(TASK INPUT)
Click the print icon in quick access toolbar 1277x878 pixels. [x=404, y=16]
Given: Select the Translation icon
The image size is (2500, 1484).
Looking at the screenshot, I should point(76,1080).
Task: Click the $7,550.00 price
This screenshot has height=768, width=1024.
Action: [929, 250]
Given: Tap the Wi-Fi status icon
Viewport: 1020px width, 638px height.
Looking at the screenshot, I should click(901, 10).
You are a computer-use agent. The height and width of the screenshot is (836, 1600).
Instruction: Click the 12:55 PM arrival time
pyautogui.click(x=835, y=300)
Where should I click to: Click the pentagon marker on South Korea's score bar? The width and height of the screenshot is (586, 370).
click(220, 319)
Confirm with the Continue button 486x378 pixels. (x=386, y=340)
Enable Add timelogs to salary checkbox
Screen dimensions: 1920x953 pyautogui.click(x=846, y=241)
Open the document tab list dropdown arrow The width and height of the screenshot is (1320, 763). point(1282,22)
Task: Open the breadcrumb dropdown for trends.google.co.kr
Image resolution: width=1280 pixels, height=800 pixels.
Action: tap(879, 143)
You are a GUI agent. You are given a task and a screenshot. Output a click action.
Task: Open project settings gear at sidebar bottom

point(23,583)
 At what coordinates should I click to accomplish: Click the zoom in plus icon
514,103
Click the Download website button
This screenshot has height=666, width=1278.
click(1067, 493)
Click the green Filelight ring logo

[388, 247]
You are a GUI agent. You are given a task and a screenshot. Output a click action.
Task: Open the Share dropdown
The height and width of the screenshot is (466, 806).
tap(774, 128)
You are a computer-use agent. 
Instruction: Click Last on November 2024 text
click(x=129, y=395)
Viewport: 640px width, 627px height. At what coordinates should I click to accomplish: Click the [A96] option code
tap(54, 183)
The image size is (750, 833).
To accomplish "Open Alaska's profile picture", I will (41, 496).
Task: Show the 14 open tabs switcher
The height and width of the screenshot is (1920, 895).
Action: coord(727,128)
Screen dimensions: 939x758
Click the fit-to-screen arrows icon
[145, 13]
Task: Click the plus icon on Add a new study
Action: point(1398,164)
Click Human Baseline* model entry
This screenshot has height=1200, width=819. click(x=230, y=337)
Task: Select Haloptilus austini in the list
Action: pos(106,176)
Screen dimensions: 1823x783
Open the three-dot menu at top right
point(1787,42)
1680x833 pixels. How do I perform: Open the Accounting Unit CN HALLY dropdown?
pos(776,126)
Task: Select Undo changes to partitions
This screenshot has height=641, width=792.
(End TASK INPUT)
YOUR TASK
Nothing but the lines from the start of the data above through the line with "Given: Tap the Wi-Fi status icon" should appear in your answer, copied exactly.

SOLUTION
Click the print icon in quick access toolbar 1277x878 pixels. [x=404, y=16]
Given: Select the Translation icon
The image size is (2500, 1484).
Looking at the screenshot, I should point(76,1080).
Task: Click the $7,550.00 price
This screenshot has height=768, width=1024.
Action: [929, 250]
Given: Tap the Wi-Fi status icon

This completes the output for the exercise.